Two seemingly disconnected projects are on my mind this week. In the first project, Dr. Patrick Dickson and soon-to-be 3rd year EPET student Chris Shaltry are busy organizing CEP 416 Teaching and Learning with Technology into a cartridge course suitable for Angel, our resident course management system. The second project involves exploring the possibility of converting the EPET Handbook into an iBook. Now, I began thinking about the iBook project first and how a great deal of effort went into making the animation required to simulate a turning page.

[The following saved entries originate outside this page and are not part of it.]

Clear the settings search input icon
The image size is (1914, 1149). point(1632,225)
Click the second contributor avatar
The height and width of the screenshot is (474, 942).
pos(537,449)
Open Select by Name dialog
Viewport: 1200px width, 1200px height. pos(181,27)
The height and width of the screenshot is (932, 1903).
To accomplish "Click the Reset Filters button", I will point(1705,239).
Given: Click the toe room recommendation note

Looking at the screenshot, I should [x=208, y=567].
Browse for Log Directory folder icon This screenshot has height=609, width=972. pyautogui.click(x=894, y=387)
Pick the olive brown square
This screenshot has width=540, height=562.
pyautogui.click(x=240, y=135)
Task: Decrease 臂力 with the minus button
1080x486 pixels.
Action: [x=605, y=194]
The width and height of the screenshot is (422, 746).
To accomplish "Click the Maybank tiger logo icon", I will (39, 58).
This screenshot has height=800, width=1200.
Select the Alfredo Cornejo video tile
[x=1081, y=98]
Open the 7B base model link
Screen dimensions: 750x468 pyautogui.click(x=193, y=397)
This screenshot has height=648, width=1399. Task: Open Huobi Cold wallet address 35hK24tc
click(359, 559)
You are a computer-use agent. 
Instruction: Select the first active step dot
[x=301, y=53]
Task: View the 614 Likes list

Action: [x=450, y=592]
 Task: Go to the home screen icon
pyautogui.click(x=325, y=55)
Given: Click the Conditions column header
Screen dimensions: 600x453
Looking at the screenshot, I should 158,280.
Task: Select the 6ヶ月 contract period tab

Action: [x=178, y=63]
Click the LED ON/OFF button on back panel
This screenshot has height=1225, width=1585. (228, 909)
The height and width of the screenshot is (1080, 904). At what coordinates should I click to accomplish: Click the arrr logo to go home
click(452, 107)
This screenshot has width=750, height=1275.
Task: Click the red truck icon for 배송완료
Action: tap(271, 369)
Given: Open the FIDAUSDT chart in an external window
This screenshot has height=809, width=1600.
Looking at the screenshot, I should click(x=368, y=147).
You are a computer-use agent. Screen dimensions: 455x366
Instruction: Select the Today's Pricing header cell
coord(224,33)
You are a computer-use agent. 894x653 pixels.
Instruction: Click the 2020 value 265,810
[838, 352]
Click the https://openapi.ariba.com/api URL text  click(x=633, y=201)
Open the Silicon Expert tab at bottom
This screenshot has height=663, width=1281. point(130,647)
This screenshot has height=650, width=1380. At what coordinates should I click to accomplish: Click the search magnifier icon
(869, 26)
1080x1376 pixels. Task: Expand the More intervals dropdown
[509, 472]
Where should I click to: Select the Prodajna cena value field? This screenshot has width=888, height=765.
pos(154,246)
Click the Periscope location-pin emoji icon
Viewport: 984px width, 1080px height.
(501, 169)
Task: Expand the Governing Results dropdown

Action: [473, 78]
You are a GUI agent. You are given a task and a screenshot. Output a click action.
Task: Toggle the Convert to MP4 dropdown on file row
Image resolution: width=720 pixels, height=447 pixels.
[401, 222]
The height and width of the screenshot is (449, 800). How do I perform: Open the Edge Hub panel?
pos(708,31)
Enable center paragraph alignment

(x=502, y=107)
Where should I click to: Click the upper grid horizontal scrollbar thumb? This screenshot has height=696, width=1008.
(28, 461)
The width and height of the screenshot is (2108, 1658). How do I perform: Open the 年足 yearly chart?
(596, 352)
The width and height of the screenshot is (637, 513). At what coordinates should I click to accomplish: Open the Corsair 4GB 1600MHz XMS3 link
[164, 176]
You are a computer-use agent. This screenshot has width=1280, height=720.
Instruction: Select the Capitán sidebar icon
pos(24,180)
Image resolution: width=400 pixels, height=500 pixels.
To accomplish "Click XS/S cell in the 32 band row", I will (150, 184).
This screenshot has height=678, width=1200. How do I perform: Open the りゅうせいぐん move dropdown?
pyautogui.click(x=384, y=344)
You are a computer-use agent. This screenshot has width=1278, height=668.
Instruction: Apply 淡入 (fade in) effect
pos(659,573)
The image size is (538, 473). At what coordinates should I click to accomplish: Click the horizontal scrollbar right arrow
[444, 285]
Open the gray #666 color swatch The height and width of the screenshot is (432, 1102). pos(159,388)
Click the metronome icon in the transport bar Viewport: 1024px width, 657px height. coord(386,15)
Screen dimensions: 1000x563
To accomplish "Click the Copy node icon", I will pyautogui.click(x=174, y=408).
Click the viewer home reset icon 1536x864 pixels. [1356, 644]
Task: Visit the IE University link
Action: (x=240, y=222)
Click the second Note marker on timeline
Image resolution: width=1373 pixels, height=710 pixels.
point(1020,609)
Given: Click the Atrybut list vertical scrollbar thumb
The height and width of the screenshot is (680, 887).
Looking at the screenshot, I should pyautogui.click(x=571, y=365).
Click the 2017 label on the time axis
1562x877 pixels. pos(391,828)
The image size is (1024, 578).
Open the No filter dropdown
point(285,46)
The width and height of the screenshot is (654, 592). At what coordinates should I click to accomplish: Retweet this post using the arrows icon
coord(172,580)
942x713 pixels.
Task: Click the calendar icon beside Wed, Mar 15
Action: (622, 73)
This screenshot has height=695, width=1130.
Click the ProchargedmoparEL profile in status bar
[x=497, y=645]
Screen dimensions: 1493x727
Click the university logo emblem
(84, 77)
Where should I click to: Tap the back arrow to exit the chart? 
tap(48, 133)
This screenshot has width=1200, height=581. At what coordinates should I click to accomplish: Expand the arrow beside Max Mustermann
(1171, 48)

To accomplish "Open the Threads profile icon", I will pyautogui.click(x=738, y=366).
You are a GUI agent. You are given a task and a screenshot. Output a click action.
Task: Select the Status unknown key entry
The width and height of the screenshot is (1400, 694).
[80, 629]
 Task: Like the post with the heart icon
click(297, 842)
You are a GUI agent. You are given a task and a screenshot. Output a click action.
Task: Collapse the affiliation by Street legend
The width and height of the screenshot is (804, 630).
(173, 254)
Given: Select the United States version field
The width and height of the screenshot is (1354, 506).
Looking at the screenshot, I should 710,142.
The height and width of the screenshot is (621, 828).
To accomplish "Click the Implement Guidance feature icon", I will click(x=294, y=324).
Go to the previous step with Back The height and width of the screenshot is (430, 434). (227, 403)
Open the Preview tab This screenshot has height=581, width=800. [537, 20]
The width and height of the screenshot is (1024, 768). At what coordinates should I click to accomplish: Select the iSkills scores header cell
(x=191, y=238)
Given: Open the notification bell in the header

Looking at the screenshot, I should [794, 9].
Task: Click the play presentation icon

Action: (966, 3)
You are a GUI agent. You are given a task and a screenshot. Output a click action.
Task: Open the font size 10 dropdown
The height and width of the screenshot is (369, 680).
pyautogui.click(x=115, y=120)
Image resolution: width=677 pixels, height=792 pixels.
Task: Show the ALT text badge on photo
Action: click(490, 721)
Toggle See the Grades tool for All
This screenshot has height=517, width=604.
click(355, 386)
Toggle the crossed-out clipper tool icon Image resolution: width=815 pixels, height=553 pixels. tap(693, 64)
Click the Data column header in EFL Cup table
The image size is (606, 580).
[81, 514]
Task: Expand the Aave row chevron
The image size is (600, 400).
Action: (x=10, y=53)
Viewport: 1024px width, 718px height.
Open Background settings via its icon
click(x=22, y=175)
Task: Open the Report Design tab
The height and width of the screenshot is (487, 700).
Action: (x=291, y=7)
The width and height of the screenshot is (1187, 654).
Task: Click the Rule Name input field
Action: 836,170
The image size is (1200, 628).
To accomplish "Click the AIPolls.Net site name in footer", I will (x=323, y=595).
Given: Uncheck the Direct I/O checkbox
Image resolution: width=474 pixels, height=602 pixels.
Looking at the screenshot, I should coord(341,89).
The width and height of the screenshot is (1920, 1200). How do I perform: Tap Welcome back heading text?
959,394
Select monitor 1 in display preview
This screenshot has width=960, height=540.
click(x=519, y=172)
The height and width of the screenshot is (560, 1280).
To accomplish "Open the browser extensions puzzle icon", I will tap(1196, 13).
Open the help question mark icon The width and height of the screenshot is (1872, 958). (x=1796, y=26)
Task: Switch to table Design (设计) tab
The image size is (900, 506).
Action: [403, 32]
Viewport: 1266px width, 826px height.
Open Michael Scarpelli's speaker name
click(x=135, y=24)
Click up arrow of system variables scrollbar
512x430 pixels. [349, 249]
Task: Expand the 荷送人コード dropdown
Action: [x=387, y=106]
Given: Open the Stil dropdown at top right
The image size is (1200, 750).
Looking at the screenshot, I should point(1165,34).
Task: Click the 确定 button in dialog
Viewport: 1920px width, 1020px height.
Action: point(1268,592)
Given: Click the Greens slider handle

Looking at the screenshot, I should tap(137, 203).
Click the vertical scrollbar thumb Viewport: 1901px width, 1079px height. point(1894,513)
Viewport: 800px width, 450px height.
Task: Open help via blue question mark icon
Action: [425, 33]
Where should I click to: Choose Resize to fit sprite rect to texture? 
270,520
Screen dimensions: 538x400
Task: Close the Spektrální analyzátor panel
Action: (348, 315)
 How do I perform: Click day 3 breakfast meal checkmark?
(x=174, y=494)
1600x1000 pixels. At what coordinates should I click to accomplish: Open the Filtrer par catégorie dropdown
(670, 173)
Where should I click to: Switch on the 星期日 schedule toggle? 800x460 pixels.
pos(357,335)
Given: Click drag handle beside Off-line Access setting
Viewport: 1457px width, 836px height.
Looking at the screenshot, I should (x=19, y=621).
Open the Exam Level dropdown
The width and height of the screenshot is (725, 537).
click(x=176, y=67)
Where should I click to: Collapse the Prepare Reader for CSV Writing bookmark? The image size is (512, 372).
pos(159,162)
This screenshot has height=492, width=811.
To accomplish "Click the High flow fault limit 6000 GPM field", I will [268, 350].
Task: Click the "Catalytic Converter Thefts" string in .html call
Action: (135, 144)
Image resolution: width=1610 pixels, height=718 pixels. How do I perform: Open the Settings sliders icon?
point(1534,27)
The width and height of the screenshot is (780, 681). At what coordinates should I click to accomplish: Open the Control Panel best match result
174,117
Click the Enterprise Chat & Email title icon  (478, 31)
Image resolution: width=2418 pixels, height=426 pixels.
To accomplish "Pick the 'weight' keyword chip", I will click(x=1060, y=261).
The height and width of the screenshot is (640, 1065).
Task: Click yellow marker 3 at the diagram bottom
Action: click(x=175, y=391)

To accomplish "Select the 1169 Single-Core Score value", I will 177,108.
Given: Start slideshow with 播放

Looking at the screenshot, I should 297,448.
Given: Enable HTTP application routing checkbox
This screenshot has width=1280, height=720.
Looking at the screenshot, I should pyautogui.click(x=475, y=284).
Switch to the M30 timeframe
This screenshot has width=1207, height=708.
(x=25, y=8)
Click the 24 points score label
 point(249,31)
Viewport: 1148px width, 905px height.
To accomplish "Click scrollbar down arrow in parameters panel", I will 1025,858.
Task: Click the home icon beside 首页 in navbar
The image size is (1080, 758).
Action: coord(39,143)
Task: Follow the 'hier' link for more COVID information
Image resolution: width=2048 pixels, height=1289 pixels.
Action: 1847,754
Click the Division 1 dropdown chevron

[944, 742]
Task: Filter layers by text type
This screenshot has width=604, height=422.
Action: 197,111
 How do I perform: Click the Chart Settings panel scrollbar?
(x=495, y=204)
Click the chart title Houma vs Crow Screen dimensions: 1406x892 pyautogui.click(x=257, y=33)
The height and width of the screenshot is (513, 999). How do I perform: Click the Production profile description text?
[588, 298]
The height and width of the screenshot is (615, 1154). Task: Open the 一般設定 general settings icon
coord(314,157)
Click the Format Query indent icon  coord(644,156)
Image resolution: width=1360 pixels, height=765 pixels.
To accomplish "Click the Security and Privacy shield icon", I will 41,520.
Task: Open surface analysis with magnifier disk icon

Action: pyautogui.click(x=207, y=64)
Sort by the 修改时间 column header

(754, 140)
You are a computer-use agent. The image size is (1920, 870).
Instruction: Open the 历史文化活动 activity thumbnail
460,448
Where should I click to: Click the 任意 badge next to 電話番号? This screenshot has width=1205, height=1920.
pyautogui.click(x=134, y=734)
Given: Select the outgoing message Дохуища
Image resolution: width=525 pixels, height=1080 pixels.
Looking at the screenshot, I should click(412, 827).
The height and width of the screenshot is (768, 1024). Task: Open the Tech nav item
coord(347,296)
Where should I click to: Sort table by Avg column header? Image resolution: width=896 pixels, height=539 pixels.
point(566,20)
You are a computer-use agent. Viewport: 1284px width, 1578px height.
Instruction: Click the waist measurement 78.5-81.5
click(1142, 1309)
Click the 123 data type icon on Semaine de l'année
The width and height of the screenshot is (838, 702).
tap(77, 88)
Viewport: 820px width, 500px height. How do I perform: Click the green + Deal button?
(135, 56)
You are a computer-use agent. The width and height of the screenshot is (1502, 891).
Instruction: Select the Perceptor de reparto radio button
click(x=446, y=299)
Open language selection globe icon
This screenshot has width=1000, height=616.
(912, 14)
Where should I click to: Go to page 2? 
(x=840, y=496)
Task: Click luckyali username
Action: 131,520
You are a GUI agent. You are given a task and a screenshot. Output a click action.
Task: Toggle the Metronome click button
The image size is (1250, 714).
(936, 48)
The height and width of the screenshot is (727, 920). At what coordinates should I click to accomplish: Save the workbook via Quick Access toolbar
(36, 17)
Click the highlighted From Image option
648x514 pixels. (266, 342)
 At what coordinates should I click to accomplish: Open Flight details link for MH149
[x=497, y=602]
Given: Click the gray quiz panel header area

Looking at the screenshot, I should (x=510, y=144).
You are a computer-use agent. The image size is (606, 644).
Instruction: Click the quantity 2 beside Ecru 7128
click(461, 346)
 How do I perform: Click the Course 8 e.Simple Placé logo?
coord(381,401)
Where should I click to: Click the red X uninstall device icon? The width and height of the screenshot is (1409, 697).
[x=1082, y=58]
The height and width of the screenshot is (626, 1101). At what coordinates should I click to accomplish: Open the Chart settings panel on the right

Some might say it’s wasted effort, that the animation is a misguided attempt to inject into the digital realm a certain nostalgia for a bygone medium. I don’t agree – the page turn on the digital screen of my iPad is both quirky and graceful. I don’t see it as a throw back as much as an embrace of the tangible aspects of digital artistry. I scroll along the surface of the screen and my reading becomes a part of the motions of my hands as much as my eyes and my brain.
So what does that have to do with the making of 416? Not much… except that as I began fielding posts and emails from my students (I’m also an instructor for the course), I was using my Mac trackpad, skimming from page to post to tab as my fingers controlled the action with pinches, swipes, and taps. It was more than just the opening of a new course – it was a rowdy online rumble to access the tools and resources we had made available. It was exhausting and exhilarating at the same time. And it just seems to me that our digital interactions have become a lot more tangible in terms of bodily motions and what we can physically maneuver in digital spaces. Whether we’re turning digital pages or managing a massive amount of data in real time, our bodies seem to be more and more a part of the digital action.